_Selección_.
—————
Mi cuerpo respondió. Las
sensaciones desde el principio fueron totalmente distintas a las de
2015: ni debilidad ni tirones ni dolores, lo que dio paso a una
sensación de euforia, algo que hay que contener para dosificar bien
las fuerzas. En esas alturas, venirse arriba (nunca mejor dicho) es
muy peligroso. Y esta vez ni siquiera sentí el mal de montaña. Subí
solo, unicamente me crucé con algunos ciclistas que ya bajaban.
Apenas había vehículos, por lo que desde los 2.000 metros de
altitud vi numerosas marmotas, a veces pequeñas familias. Y un
silencio absoluto.
Recordaba cada tramo de un
año atrás. El viento arreció, como en 2015, a partir de los 2.000
metros, cuando no queda rastro del bosque y comienza la montaña
pelada, primero alfombrada por pastos, luego roca y tierra desnuda
cubierta a veces por blancos neveros. Y cuanto más se asciende, más
frío. Con el esfuerzo apenas se siente, salvo cuando el viento da de
cara o costado.
Llegué a la primera
cumbre de la Bonette en condiciones totalmente distintas a las de 12
meses antes, cuando no tuve más remedio que echarme en el suelo para
recuperarme porque temía desvanecerme. Esta vez no paré: continué
hacia la segunda meta, un kilómetro más arriba, con una pendiente
media del 10% y tramos del 16%. No es fácil completar esos últimos
1.000 metros a esa altura, ya cansado por la ascensión previa y con
un frío del carajo. Por la cuneta corre un reguero de agua negra, la
que se derrite de la abundante nieve acumulada y que se filtra por
ese terreno oscuro. A los 2.808 metros, la cumbre, la más alta que
se ha subido en el Tour, y rodeado de nubes pasé al fin página al
mal trago del año pasado.
—————
_Listado extraído_.
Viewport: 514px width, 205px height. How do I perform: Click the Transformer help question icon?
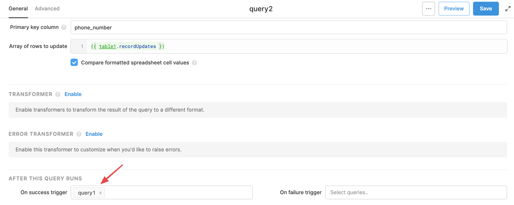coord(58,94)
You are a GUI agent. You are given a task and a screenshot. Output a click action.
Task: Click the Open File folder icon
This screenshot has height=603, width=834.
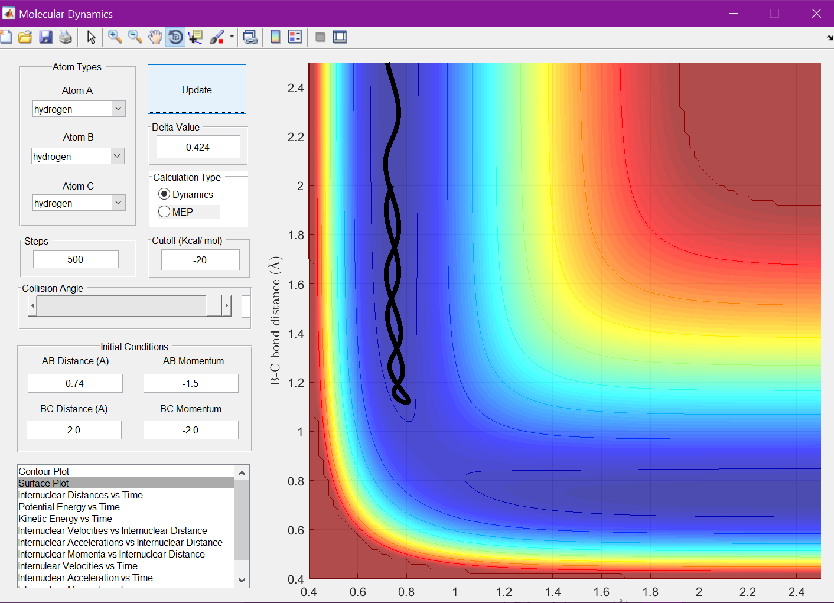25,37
—————
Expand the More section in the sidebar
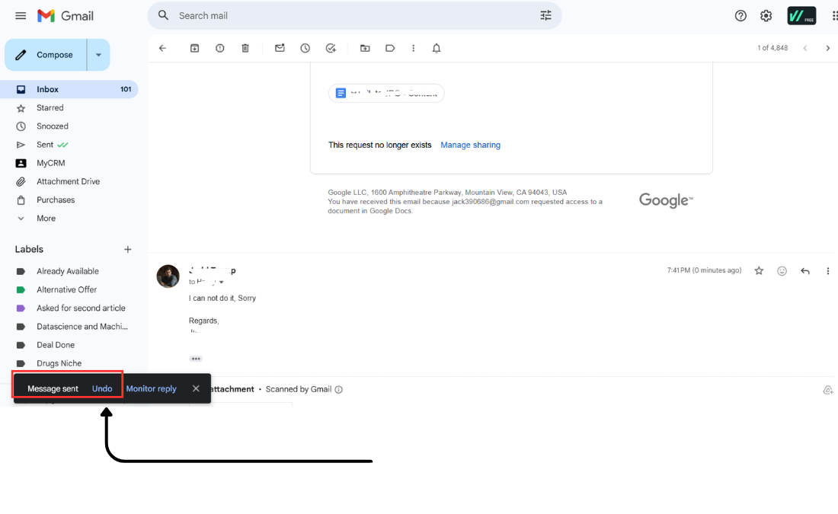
—————
_Consigna_. Traduce al inglés esta oración del fragmento sobre la subida a la Bonette: "Y esta vez ni siquiera sentí el mal de montaña." El listado no es necesario para resolver la tarea.

_Resultado_. And this time I didn't even feel altitude sickness.